• [WHAT IS NEEDED]:
Can you give the records below again, changing each "Identify the location of" to "Find the position of" and leaving everything else unchanged?

+++ THE DATA +++

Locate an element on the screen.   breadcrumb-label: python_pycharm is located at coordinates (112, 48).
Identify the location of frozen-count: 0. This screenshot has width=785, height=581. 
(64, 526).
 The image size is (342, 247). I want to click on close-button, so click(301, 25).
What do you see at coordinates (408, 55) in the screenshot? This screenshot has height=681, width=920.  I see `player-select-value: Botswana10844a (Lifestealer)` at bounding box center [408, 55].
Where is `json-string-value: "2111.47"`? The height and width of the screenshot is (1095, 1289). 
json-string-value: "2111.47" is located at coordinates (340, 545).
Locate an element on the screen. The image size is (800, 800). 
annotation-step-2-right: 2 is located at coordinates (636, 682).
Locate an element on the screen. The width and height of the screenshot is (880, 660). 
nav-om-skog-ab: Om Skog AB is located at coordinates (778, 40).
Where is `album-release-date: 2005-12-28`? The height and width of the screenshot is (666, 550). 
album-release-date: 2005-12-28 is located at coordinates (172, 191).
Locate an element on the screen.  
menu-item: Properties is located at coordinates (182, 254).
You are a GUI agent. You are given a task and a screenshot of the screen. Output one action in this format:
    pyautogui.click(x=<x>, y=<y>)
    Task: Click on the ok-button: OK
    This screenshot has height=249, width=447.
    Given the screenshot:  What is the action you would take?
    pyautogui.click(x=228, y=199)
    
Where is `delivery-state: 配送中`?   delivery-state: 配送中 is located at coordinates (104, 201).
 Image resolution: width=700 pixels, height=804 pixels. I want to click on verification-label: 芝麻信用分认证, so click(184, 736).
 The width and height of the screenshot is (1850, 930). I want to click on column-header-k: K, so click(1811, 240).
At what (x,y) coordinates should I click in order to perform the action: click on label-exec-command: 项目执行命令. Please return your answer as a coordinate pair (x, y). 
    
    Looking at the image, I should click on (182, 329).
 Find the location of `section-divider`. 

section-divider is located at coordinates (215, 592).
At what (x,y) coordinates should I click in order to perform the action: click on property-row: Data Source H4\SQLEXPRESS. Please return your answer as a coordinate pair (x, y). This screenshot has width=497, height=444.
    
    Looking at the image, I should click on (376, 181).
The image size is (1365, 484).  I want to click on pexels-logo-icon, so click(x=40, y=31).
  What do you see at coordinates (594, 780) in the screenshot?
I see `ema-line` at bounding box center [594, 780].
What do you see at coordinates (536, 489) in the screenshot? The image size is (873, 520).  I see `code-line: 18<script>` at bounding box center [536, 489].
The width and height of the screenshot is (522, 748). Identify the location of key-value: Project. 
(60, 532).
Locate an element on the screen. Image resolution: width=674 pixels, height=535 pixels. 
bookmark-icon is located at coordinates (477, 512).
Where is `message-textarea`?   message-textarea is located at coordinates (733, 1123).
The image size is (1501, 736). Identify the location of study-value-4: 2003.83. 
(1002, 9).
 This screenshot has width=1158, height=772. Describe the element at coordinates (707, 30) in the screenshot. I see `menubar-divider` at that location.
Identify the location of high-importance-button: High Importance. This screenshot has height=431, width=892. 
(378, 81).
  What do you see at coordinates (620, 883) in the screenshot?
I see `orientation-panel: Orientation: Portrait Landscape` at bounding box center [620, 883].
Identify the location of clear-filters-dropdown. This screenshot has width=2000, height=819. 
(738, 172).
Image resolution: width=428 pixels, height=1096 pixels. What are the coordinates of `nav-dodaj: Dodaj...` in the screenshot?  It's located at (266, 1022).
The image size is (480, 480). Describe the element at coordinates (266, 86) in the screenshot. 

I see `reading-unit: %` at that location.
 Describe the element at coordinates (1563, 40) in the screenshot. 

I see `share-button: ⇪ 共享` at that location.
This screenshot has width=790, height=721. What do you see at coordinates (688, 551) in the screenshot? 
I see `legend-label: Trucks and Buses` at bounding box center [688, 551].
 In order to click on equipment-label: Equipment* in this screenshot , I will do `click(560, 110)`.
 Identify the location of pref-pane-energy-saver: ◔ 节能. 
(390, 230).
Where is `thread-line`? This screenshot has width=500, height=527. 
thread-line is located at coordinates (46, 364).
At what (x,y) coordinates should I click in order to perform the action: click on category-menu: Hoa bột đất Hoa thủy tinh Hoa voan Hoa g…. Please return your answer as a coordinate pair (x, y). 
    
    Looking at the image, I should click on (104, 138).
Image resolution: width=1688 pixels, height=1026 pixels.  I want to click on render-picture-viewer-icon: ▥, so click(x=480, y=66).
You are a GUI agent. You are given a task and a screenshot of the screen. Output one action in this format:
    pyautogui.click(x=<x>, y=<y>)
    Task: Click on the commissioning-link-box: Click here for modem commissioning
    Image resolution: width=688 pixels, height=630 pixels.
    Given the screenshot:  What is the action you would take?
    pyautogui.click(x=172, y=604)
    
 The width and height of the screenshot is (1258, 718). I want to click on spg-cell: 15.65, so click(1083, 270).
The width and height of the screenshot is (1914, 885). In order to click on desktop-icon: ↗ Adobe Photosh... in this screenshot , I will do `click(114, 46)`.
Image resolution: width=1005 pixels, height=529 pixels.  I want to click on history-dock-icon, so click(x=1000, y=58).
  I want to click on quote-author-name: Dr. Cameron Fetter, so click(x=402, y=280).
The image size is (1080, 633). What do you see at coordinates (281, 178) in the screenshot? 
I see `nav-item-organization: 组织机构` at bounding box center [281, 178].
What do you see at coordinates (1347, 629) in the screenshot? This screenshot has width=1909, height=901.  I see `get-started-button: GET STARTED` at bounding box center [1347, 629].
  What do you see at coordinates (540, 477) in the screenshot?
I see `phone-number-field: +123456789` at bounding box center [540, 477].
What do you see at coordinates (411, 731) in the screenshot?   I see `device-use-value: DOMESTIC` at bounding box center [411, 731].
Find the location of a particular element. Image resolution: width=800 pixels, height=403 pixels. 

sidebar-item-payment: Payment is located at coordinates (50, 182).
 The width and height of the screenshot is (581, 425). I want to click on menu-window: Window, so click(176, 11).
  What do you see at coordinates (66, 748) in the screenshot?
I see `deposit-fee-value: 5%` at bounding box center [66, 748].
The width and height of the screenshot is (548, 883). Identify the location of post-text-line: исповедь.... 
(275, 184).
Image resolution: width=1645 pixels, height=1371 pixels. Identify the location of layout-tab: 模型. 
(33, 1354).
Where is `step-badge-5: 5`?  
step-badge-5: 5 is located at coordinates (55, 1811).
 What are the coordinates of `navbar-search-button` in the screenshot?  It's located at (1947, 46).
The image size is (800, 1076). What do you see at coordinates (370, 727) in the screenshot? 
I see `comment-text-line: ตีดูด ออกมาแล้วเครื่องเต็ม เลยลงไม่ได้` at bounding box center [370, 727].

+++

• [OUTPUT FOR THIS TASK]:
Locate an element on the screen.   breadcrumb-label: python_pycharm is located at coordinates (112, 48).
Find the position of frozen-count: 0. This screenshot has width=785, height=581. 
(64, 526).
 The image size is (342, 247). I want to click on close-button, so click(301, 25).
What do you see at coordinates (408, 55) in the screenshot? This screenshot has height=681, width=920.  I see `player-select-value: Botswana10844a (Lifestealer)` at bounding box center [408, 55].
Where is `json-string-value: "2111.47"`? The height and width of the screenshot is (1095, 1289). 
json-string-value: "2111.47" is located at coordinates (340, 545).
Locate an element on the screen. The image size is (800, 800). 
annotation-step-2-right: 2 is located at coordinates (636, 682).
Locate an element on the screen. The width and height of the screenshot is (880, 660). 
nav-om-skog-ab: Om Skog AB is located at coordinates (778, 40).
Where is `album-release-date: 2005-12-28`? The height and width of the screenshot is (666, 550). 
album-release-date: 2005-12-28 is located at coordinates (172, 191).
Locate an element on the screen.  
menu-item: Properties is located at coordinates (182, 254).
You are a GUI agent. You are given a task and a screenshot of the screen. Output one action in this format:
    pyautogui.click(x=<x>, y=<y>)
    Task: Click on the ok-button: OK
    This screenshot has height=249, width=447.
    Given the screenshot:  What is the action you would take?
    pyautogui.click(x=228, y=199)
    
Where is `delivery-state: 配送中`?   delivery-state: 配送中 is located at coordinates (104, 201).
 Image resolution: width=700 pixels, height=804 pixels. I want to click on verification-label: 芝麻信用分认证, so click(184, 736).
 The width and height of the screenshot is (1850, 930). I want to click on column-header-k: K, so click(1811, 240).
At what (x,y) coordinates should I click in order to perform the action: click on label-exec-command: 项目执行命令. Please return your answer as a coordinate pair (x, y). 
    
    Looking at the image, I should click on (182, 329).
 Find the location of `section-divider`. 

section-divider is located at coordinates (215, 592).
At what (x,y) coordinates should I click in order to perform the action: click on property-row: Data Source H4\SQLEXPRESS. Please return your answer as a coordinate pair (x, y). This screenshot has width=497, height=444.
    
    Looking at the image, I should click on (376, 181).
The image size is (1365, 484).  I want to click on pexels-logo-icon, so click(x=40, y=31).
  What do you see at coordinates (594, 780) in the screenshot?
I see `ema-line` at bounding box center [594, 780].
What do you see at coordinates (536, 489) in the screenshot? The image size is (873, 520).  I see `code-line: 18<script>` at bounding box center [536, 489].
The width and height of the screenshot is (522, 748). Find the position of key-value: Project. 
(60, 532).
Locate an element on the screen. Image resolution: width=674 pixels, height=535 pixels. 
bookmark-icon is located at coordinates (477, 512).
Where is `message-textarea`?   message-textarea is located at coordinates (733, 1123).
The image size is (1501, 736). Find the position of study-value-4: 2003.83. 
(1002, 9).
 This screenshot has width=1158, height=772. Describe the element at coordinates (707, 30) in the screenshot. I see `menubar-divider` at that location.
Find the position of high-importance-button: High Importance. This screenshot has height=431, width=892. 
(378, 81).
  What do you see at coordinates (620, 883) in the screenshot?
I see `orientation-panel: Orientation: Portrait Landscape` at bounding box center [620, 883].
Find the position of clear-filters-dropdown. This screenshot has width=2000, height=819. 
(738, 172).
Image resolution: width=428 pixels, height=1096 pixels. What are the coordinates of `nav-dodaj: Dodaj...` in the screenshot?  It's located at (266, 1022).
The image size is (480, 480). Describe the element at coordinates (266, 86) in the screenshot. 

I see `reading-unit: %` at that location.
 Describe the element at coordinates (1563, 40) in the screenshot. 

I see `share-button: ⇪ 共享` at that location.
This screenshot has width=790, height=721. What do you see at coordinates (688, 551) in the screenshot? 
I see `legend-label: Trucks and Buses` at bounding box center [688, 551].
 In order to click on equipment-label: Equipment* in this screenshot , I will do `click(560, 110)`.
 Find the position of pref-pane-energy-saver: ◔ 节能. 
(390, 230).
Where is `thread-line`? This screenshot has width=500, height=527. 
thread-line is located at coordinates (46, 364).
At what (x,y) coordinates should I click in order to perform the action: click on category-menu: Hoa bột đất Hoa thủy tinh Hoa voan Hoa g…. Please return your answer as a coordinate pair (x, y). 
    
    Looking at the image, I should click on (104, 138).
Image resolution: width=1688 pixels, height=1026 pixels.  I want to click on render-picture-viewer-icon: ▥, so click(x=480, y=66).
You are a GUI agent. You are given a task and a screenshot of the screen. Output one action in this format:
    pyautogui.click(x=<x>, y=<y>)
    Task: Click on the commissioning-link-box: Click here for modem commissioning
    Image resolution: width=688 pixels, height=630 pixels.
    Given the screenshot:  What is the action you would take?
    pyautogui.click(x=172, y=604)
    
 The width and height of the screenshot is (1258, 718). I want to click on spg-cell: 15.65, so click(1083, 270).
The width and height of the screenshot is (1914, 885). In order to click on desktop-icon: ↗ Adobe Photosh... in this screenshot , I will do `click(114, 46)`.
Image resolution: width=1005 pixels, height=529 pixels.  I want to click on history-dock-icon, so click(x=1000, y=58).
  I want to click on quote-author-name: Dr. Cameron Fetter, so click(x=402, y=280).
The image size is (1080, 633). What do you see at coordinates (281, 178) in the screenshot? 
I see `nav-item-organization: 组织机构` at bounding box center [281, 178].
What do you see at coordinates (1347, 629) in the screenshot? This screenshot has width=1909, height=901.  I see `get-started-button: GET STARTED` at bounding box center [1347, 629].
  What do you see at coordinates (540, 477) in the screenshot?
I see `phone-number-field: +123456789` at bounding box center [540, 477].
What do you see at coordinates (411, 731) in the screenshot?   I see `device-use-value: DOMESTIC` at bounding box center [411, 731].
Find the location of a particular element. Image resolution: width=800 pixels, height=403 pixels. 

sidebar-item-payment: Payment is located at coordinates (50, 182).
 The width and height of the screenshot is (581, 425). I want to click on menu-window: Window, so click(176, 11).
  What do you see at coordinates (66, 748) in the screenshot?
I see `deposit-fee-value: 5%` at bounding box center [66, 748].
The width and height of the screenshot is (548, 883). Find the position of post-text-line: исповедь.... 
(275, 184).
Image resolution: width=1645 pixels, height=1371 pixels. Find the position of layout-tab: 模型. 
(33, 1354).
Where is `step-badge-5: 5`?  
step-badge-5: 5 is located at coordinates (55, 1811).
 What are the coordinates of `navbar-search-button` in the screenshot?  It's located at (1947, 46).
The image size is (800, 1076). What do you see at coordinates (370, 727) in the screenshot? 
I see `comment-text-line: ตีดูด ออกมาแล้วเครื่องเต็ม เลยลงไม่ได้` at bounding box center [370, 727].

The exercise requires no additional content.